Comprendre les tensions commerciales

lundi, 24.06.2019

Alain Barbezat*

Alain Barbezat, responsable des actions des marchés émergents, BCV.

La confrontation actuelle entre les USA et la Chine joue avec les nerfs des investisseurs. Cette bataille pour le leadership entre l’America first et le Made in China 2025 relève de la théorie du jeu multi-joueurs développée par John Nash, prix Nobel qui a inspiré le film «Un homme d’exception». Elle dit qu’un équilibre se développe autour des règles telles qu’elles existent. Si quelqu'un les modifie, si rationnel que puisse sembler le changement pour celui qui l’effectue, tout le monde change de stratégie. Dans les tensions sino-américaines, le jeu est d’une telle ampleur qu’il est très difficile pour chacun d’en comprendre la complexité et de s’adapter. Comment vont réagir les acteurs étrangers en Chine aux nouvelles barrières douanières? Avec quelle influence?

Différentes prises de position de dirigeants d’entreprises suggèrent en fait trois catégories de réponses à l’escalade des taxes. Le premier groupe contient les entreprises qui planifient d’accélérer la délocalisation de leur production chinoise au Vietnam ou ailleurs en Asie. Dans le second groupe se trouvent des entreprises qui accroissent leurs activités en Chine pour pouvoir continuer à desservir les marchés régionaux tout en étant moins exposées aux droits de douane. Le troisième comprend les entreprises qui ne font rien, car le coût du transfert de leurs investissements est trop élevé et elles ignorent la durée de cette guerre. Déplacer leur système chinois de production n’aurait de sens que si les USA maintenaient leurs tarifs pour les dix prochaines années, ce qui est encore loin d’être certain.
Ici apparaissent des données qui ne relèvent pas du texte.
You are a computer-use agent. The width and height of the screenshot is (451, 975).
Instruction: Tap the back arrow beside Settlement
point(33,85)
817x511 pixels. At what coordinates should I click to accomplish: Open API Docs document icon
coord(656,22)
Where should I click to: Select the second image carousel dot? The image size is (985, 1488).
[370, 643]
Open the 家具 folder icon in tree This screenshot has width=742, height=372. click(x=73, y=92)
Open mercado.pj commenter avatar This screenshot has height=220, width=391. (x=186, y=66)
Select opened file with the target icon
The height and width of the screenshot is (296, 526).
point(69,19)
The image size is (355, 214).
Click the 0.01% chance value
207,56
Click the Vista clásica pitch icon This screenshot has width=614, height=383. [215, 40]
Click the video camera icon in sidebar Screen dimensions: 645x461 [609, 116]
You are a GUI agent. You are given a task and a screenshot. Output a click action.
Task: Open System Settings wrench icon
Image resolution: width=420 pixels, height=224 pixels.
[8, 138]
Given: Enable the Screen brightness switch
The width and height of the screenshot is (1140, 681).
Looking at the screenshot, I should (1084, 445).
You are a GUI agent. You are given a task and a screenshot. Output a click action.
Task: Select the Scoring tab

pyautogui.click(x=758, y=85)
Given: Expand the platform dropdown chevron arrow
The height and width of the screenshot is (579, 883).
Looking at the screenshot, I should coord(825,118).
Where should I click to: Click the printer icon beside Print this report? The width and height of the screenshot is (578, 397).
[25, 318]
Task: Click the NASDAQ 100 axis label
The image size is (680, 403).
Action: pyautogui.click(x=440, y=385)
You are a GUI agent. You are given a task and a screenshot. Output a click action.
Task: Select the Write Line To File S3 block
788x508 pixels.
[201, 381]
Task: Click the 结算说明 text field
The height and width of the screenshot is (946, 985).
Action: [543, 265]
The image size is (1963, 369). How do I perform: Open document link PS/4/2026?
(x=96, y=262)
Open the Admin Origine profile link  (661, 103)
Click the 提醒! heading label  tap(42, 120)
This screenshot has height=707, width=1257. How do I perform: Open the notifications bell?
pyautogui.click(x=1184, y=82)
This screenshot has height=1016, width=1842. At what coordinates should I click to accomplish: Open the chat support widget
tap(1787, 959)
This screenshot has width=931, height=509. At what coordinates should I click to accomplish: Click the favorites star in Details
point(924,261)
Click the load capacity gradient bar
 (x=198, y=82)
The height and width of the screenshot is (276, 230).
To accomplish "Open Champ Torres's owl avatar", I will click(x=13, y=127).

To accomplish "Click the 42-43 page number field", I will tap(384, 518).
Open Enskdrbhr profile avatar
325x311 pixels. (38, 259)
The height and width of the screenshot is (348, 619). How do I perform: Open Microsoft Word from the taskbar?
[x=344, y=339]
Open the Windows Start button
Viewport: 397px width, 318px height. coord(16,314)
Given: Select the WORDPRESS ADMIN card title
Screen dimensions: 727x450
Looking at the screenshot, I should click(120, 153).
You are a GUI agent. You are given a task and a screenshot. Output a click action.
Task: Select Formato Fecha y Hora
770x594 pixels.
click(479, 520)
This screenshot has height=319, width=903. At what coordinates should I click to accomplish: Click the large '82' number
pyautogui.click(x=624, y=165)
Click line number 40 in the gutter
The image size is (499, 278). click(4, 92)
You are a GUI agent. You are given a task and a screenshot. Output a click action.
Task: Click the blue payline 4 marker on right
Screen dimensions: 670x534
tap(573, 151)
Sur les 239 entreprises américaines interrogées par la Chambre américaine du commerce de Shanghai en mai, 43% ont déclaré que leur stratégie principale en Chine consistait à vendre sur le marché local, alors que seulement 13% ont indiqué qu'elles produisaient pour les USA. Une étude similaire réalisée par la Chambre de commerce européenne en Chine a révélé que 68% des sondés pensaient que le conflit commercial n’affecterait pas leur stratégie commerciale et que 56% envisageaient une expansion en Chine. Pour les multinationales, la présence en Chine répond à plusieurs objectifs: s’assurer un accès aux innovations chinoises, glaner une vision plus claire des attentes du consommateur local et mieux évaluer leurs concurrents chinois. Cette diversité de réactions suggère que la migration des chaînes d'approvisionnement hors de Chine sera au pire un processus lent.

Le conflit ne modifie pas le fait que la Chine offre une infrastructure efficace, des réseaux de fournisseurs bien établis, un réservoir important de main-d’œuvre qualifiée et un marché immense. Les entreprises auront toujours besoin d’une chaîne d’approvisionnement capable de desservir ce marché majeur et l’endroit le plus évident pour l’établir est la Chine.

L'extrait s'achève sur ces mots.